DATASET EXTRACT Block Start

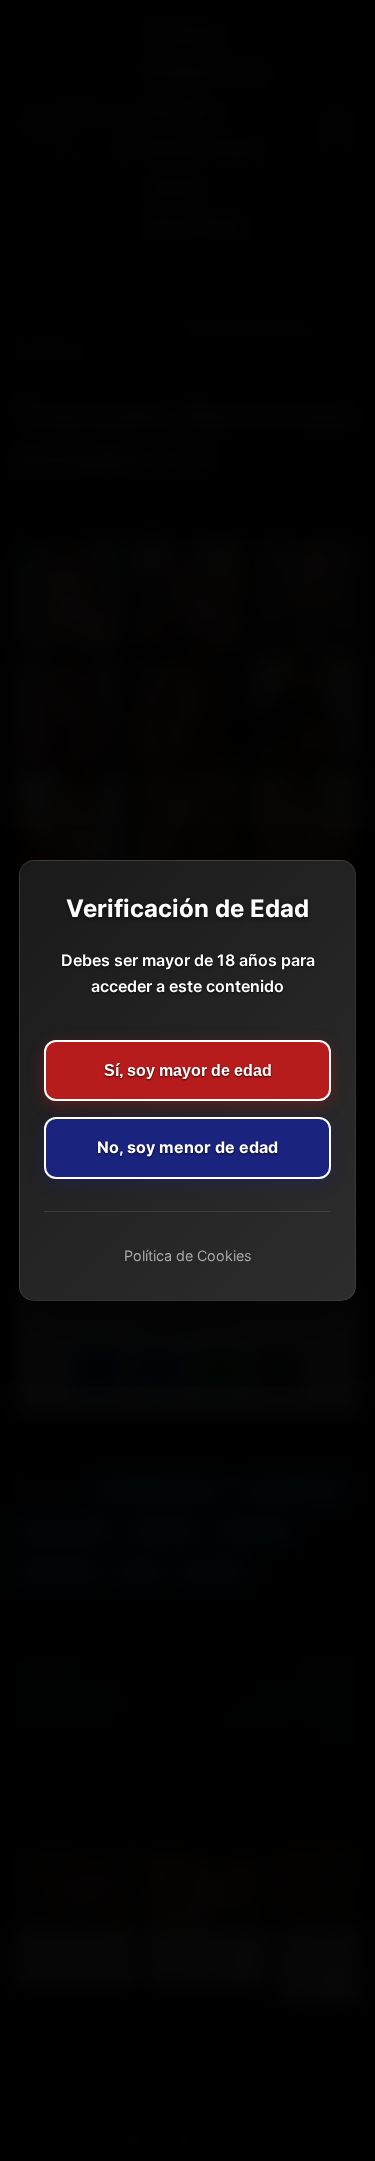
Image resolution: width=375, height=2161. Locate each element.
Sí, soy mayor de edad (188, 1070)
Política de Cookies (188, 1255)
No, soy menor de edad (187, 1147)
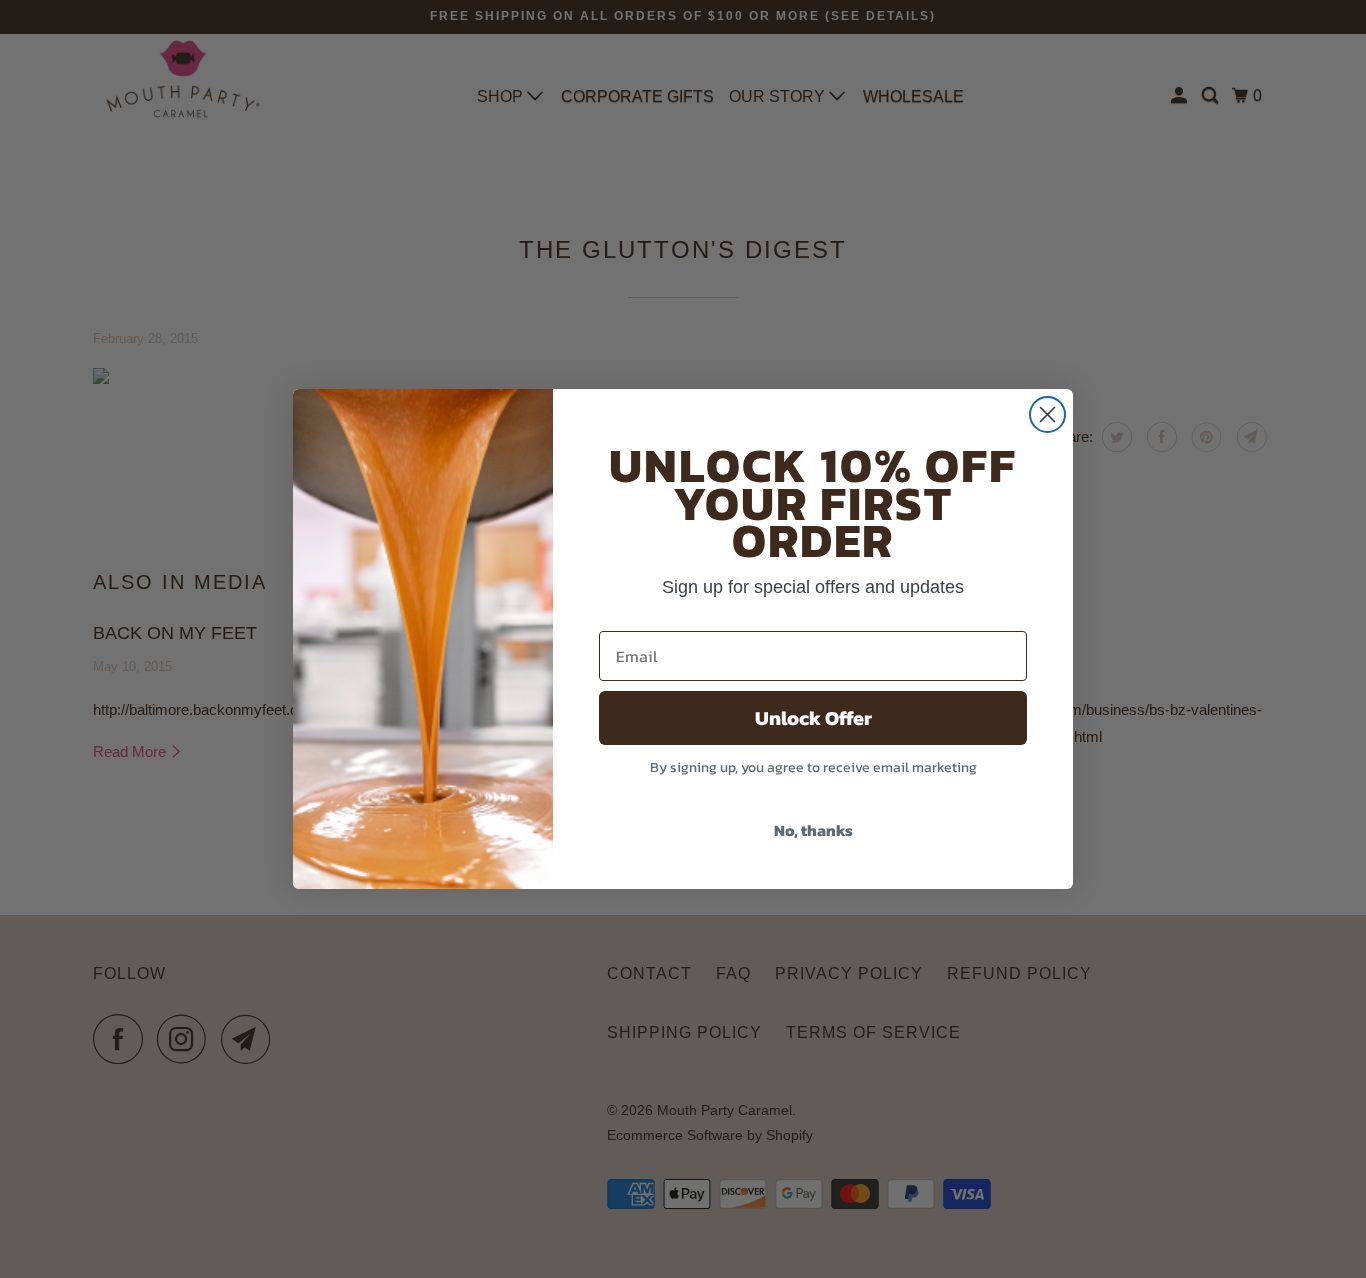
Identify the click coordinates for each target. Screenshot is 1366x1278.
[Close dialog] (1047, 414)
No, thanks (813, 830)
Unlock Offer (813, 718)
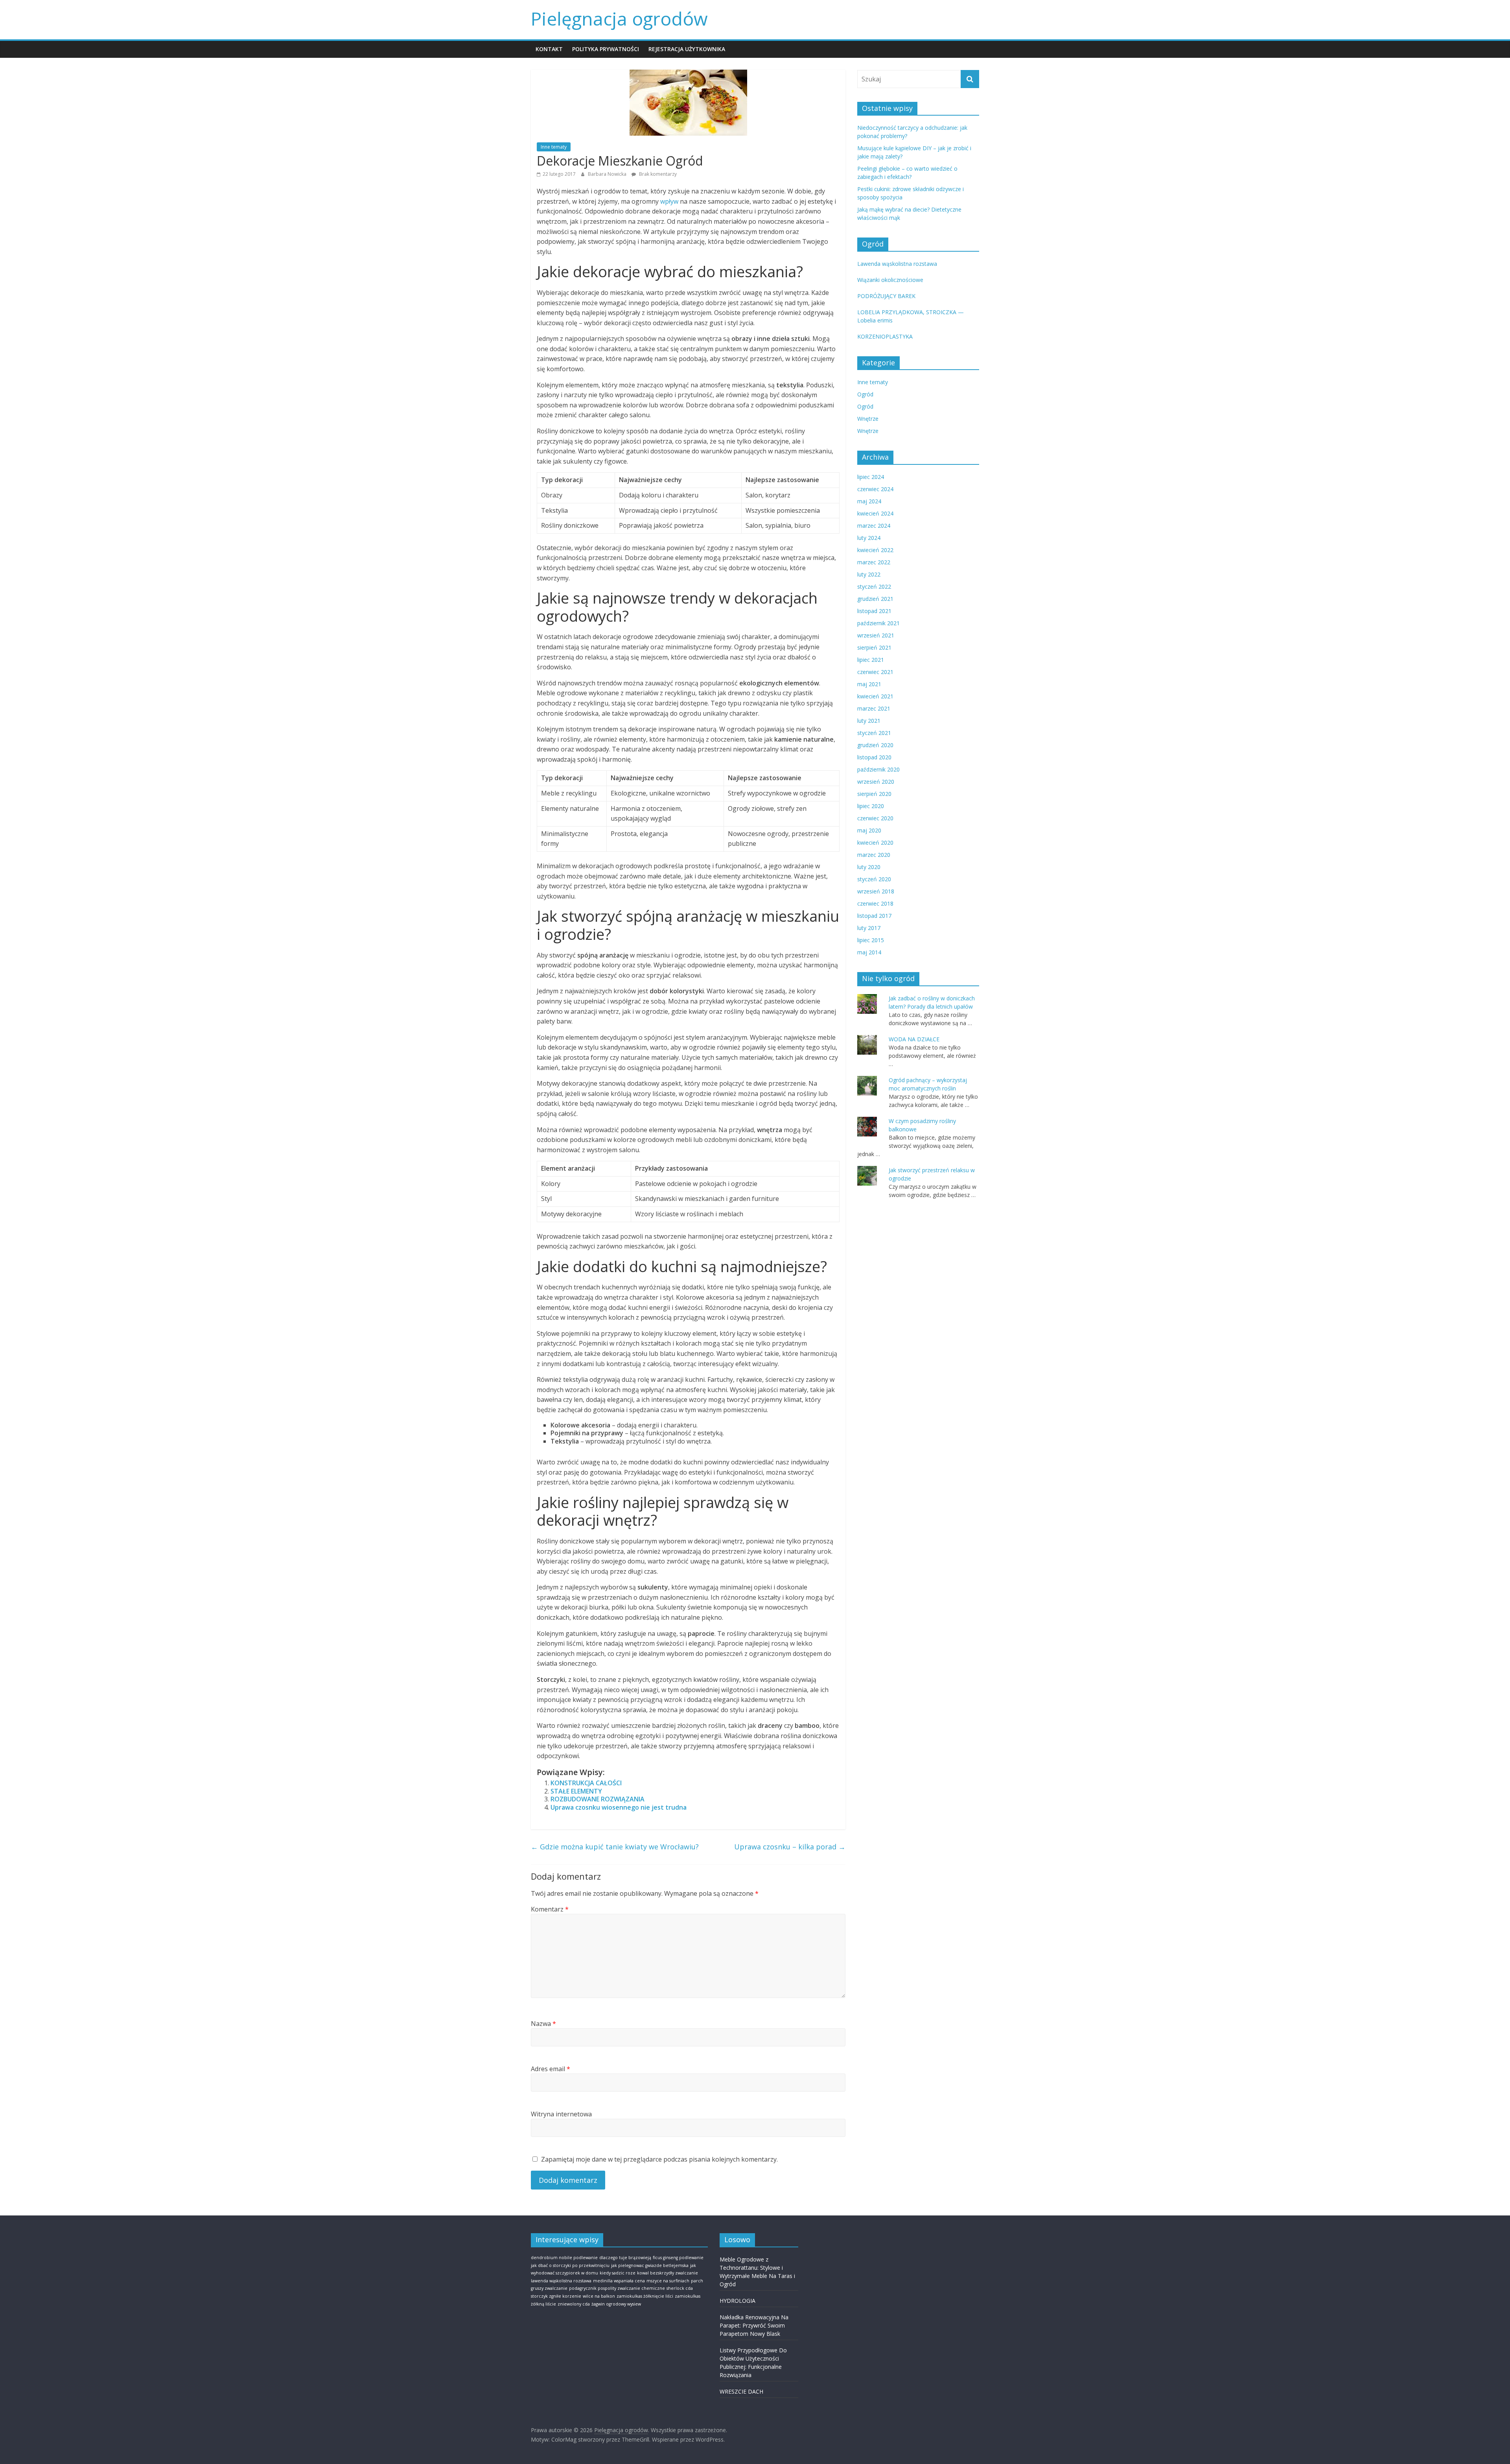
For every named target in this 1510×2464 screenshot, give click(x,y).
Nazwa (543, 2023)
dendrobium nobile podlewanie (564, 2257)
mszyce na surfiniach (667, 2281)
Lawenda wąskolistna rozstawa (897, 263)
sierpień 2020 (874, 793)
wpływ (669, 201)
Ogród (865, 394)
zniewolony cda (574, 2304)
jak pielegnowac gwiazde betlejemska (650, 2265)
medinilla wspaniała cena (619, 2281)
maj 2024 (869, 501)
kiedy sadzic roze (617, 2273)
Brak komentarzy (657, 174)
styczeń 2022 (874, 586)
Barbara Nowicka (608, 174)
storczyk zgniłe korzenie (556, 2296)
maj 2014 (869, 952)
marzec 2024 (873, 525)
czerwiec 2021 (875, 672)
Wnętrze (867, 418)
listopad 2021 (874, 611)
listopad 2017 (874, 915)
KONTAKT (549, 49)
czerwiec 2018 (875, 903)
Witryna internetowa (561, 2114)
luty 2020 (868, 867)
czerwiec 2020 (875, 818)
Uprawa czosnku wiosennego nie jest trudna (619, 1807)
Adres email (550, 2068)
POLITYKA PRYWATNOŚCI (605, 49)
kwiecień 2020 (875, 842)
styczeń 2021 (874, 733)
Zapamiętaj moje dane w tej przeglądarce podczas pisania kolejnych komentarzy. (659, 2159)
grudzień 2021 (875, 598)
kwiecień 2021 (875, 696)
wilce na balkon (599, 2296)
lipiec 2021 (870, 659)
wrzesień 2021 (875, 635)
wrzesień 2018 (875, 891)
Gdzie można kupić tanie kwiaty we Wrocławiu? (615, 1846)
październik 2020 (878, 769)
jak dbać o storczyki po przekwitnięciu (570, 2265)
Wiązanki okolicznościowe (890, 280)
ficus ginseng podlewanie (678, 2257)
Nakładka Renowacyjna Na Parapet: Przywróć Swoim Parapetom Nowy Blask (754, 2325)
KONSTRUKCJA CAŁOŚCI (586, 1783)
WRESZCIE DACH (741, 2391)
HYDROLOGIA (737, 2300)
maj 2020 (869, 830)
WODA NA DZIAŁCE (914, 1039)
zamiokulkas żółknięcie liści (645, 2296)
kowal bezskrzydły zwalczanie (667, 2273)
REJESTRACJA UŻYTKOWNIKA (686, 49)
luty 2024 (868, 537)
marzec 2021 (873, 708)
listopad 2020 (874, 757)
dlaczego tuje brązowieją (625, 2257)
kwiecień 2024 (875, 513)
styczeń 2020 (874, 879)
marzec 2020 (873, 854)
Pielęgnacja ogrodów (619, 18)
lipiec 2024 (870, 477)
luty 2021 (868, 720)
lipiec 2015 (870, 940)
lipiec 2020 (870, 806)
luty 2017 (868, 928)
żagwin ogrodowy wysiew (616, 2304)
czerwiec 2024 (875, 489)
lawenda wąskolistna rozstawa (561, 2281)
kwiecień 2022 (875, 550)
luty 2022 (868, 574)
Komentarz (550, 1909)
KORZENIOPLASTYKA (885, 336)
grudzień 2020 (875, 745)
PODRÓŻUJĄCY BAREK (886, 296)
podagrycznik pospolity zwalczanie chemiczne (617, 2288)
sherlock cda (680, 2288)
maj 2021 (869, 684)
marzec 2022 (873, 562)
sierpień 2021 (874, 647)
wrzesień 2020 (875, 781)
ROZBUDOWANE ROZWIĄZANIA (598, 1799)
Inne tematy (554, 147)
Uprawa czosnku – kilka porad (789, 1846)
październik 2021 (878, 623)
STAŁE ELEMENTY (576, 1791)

DATASET EXTRACT Block End

— EXERCISE DESCRIPTION —
The images are to be left out while the entries are written out exactly.

— OUTPUT FOR THIS EXERCISE —
Image resolution: width=375, height=2161. Locate each element.
Sí, soy mayor de edad (188, 1070)
Política de Cookies (188, 1255)
No, soy menor de edad (187, 1147)
Identify the click coordinates for each target. Screenshot is 1366x1278.
[Close dialog] (1047, 414)
No, thanks (813, 830)
Unlock Offer (813, 718)
For every named target in this 1510×2464 screenshot, give click(x,y).
Nazwa (543, 2023)
dendrobium nobile podlewanie (564, 2257)
mszyce na surfiniach (667, 2281)
Lawenda wąskolistna rozstawa (897, 263)
sierpień 2020 (874, 793)
wpływ (669, 201)
Ogród (865, 394)
zniewolony cda (574, 2304)
jak pielegnowac gwiazde betlejemska (650, 2265)
medinilla wspaniała cena (619, 2281)
maj 2024 (869, 501)
kiedy sadzic roze (617, 2273)
Brak komentarzy (657, 174)
styczeń 2022 (874, 586)
Barbara Nowicka (608, 174)
storczyk zgniłe korzenie (556, 2296)
maj 2014 (869, 952)
marzec 2024 (873, 525)
czerwiec 2021 (875, 672)
Wnętrze (867, 418)
listopad 2021 (874, 611)
listopad 2017 (874, 915)
KONTAKT (549, 49)
czerwiec 2018 (875, 903)
Witryna internetowa (561, 2114)
luty 2020 (868, 867)
czerwiec 2020 (875, 818)
Uprawa czosnku wiosennego nie jest trudna (619, 1807)
Adres email (550, 2068)
POLITYKA PRYWATNOŚCI (605, 49)
kwiecień 2020 (875, 842)
styczeń 2021 (874, 733)
Zapamiętaj moje dane w tej przeglądarce podczas pisania kolejnych komentarzy. (659, 2159)
grudzień 2021 (875, 598)
kwiecień 2021 (875, 696)
wilce na balkon (599, 2296)
lipiec 2021 (870, 659)
wrzesień 2021 (875, 635)
wrzesień 2018 (875, 891)
Gdzie można kupić tanie kwiaty we Wrocławiu? (615, 1846)
październik 2020 (878, 769)
jak dbać o storczyki po przekwitnięciu (570, 2265)
Wiązanki okolicznościowe (890, 280)
ficus ginseng podlewanie (678, 2257)
Nakładka Renowacyjna Na Parapet: Przywróć Swoim Parapetom Nowy Blask (754, 2325)
KONSTRUKCJA CAŁOŚCI (586, 1783)
WRESZCIE DACH (741, 2391)
HYDROLOGIA (737, 2300)
maj 2020 (869, 830)
WODA NA DZIAŁCE (914, 1039)
zamiokulkas żółknięcie liści (645, 2296)
kowal bezskrzydły zwalczanie (667, 2273)
REJESTRACJA UŻYTKOWNIKA (686, 49)
luty 2024 (868, 537)
marzec 2021 (873, 708)
listopad 2020 (874, 757)
dlaczego tuje brązowieją (625, 2257)
kwiecień 2024 (875, 513)
styczeń 2020 (874, 879)
marzec 2020 (873, 854)
Pielęgnacja ogrodów (619, 18)
lipiec 2024 (870, 477)
luty 2021 (868, 720)
lipiec 2015 (870, 940)
lipiec 2020 (870, 806)
luty 2017 (868, 928)
żagwin ogrodowy wysiew (616, 2304)
czerwiec 2024 (875, 489)
lawenda wąskolistna rozstawa (561, 2281)
kwiecień 2022 (875, 550)
luty 2022 (868, 574)
Komentarz (550, 1909)
KORZENIOPLASTYKA (885, 336)
grudzień 2020 (875, 745)
PODRÓŻUJĄCY BAREK (886, 296)
podagrycznik pospolity zwalczanie chemiczne (617, 2288)
sherlock cda (680, 2288)
maj 2021 (869, 684)
marzec 2022 (873, 562)
sierpień 2021 (874, 647)
wrzesień 2020 (875, 781)
ROZBUDOWANE ROZWIĄZANIA (598, 1799)
Inne tematy (554, 147)
Uprawa czosnku – kilka porad (789, 1846)
październik 2021 (878, 623)
STAŁE ELEMENTY (576, 1791)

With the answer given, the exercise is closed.